Il 7 luglio del 2017 Fabio Vettorel, un diciottenne italiano incensurato, si trovava ad Amburgo dove si svolgeva il G20. Fabio partecipava ad una manifestazione di protesta contro il vertice dei grandi del mondo e, quando la polizia ha fermato brutalmente i manifestanti, insieme ad un’amica ha soccorso una ragazza ferita durante una carica della polizia. In quel momento le forze dell’ordine lo fermano, lo pongono in arresto e comincia un’odissea fatta di detenzione e persecuzione giudiziaria che non è ancora del tutto finita.

Fabio Vettorel: la persecuzione raccontata dalla madre

A due anni e mezzo dall’inizio, Jamila Baroni, madre di Fabio, ha raccontato in un libro l’assurda vicenda che ha sconvolto la sua famiglia. “Vietato partecipare. Amburgo G20. Storia di un processo” è il titolo del libro, edito da Agenzia X, che contiene anche una prefazione del giornalista Christian Raimo e una postazione dell’avvocata Margherita D’Andrea, che ha seguito il processo al giovane come osservatrice esterna e fornisce un inquadramento giuridico della vicenda.

Ai nostri microfoni, Baroni racconta come ha vissuto l’arresto del figlio. “Fabio è rimasto in carcere per più di cinque mesi di custodia cautelare – spiega l’autrice – Il capo di imputazione iniziale era di disturbo della pace cittadina, ma quando è iniziato il processo hanno aggiunto altri reati, come assalto, tentate lesioni e resistenza a pubblico ufficiale”. In realtà, Fabio non ha compiuto alcun gesto di questo tipo, ma l’accusa tedesca gli contesta una “compartecipazione morale” per quanto accaduto.

L’odissea di Fabio è stata piena di prigioni, ricorsi, aule di tribunale, processi, conflitti istituzionali, minacce di lunga reclusione alternate a speranze di libertà.
“Io ho dovuto trasferirmi per otto mesi ad Amburgo – racconta ancora la madre – Le autorità hanno cercato di fare di tutto per accusare Fabio, dicendo che era un violento, un delinquente, che aveva carenze educative. Mio figlio ha dovuto affrontare tre gradi di giudizio ed è uscito dal carcere solo a novembre, dopo due mesi di processo”.
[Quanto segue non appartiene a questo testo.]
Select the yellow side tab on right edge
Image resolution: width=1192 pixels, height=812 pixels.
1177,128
L’accanimento giudiziario non è finito

Dalla fine di febbraio del 2018 Fabio non è più soggetto a misure restrittive, ma la sua vicenda giudiziaria non è ancora del tutto conclusa. “Il processo è stato sospeso ed è da rifare per un errore procedurale che hanno commesso loro – sottolinea Baroni – A settembre del 2019, però, la procura ha deciso di fare un maxi-processo, con un centinaio di imputati, a tutti coloro che sono stati arrestati durante le manifestazioni contro il G20 ad Amburgo. L’accusa ha chiesto che Fabio venga aggiunto a questo processo e stiamo aspettando di vedere se il giudice accetterà la richiesta della procura”.
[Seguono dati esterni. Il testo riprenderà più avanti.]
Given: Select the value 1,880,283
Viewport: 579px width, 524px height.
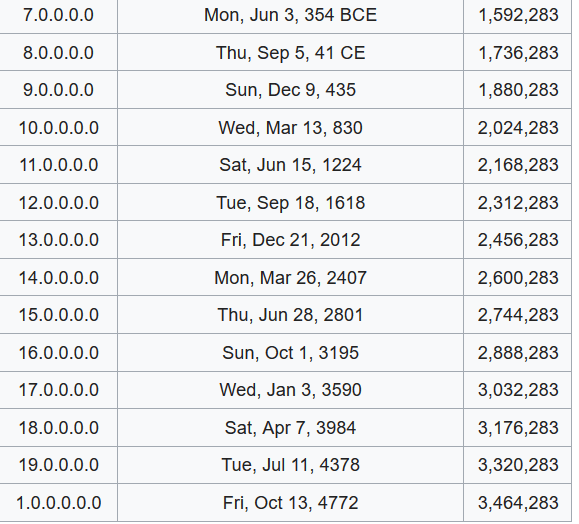Looking at the screenshot, I should pyautogui.click(x=518, y=90).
Casi di persecuzione giudiziaria con prove solamente indiziarie o del tutto assenti non sono purtroppo rari, né in Germania né in Italia. Di qui l’idea del titolo del libro, “Vietato partecipare”, che per l’autrice racconta non solo la vicenda di suo figlio, ma l’attualità. “La repressione delle manifestazioni è una pratica che vediamo applicata a tanti contesti del mondo”.

La solidarietà e la speranza

Il morale di Fabio, ora che è libero e di nuovo in Italia, è buono, riferisce la madre, ma lo spettro di ripiombare nell’incubo continua ad aleggiare.
Di sicuro un ruolo importante lo ha giocato la grandissima solidarietà che sia la famiglia che Fabio stesso hanno ricevuto durante la sua assurda detenzione. Quando era in carcere, il ragazzo ha ricevuto centinaia di lettere e ci sono state manifestazioni, incontri, raccolte di firme tanto in Italia quanto in Germania.
Jamila Baroni presenterà il suo libro a Bologna il prossimo 24 gennaio, durante un incontro al Circolo Anarchico “Berneri”.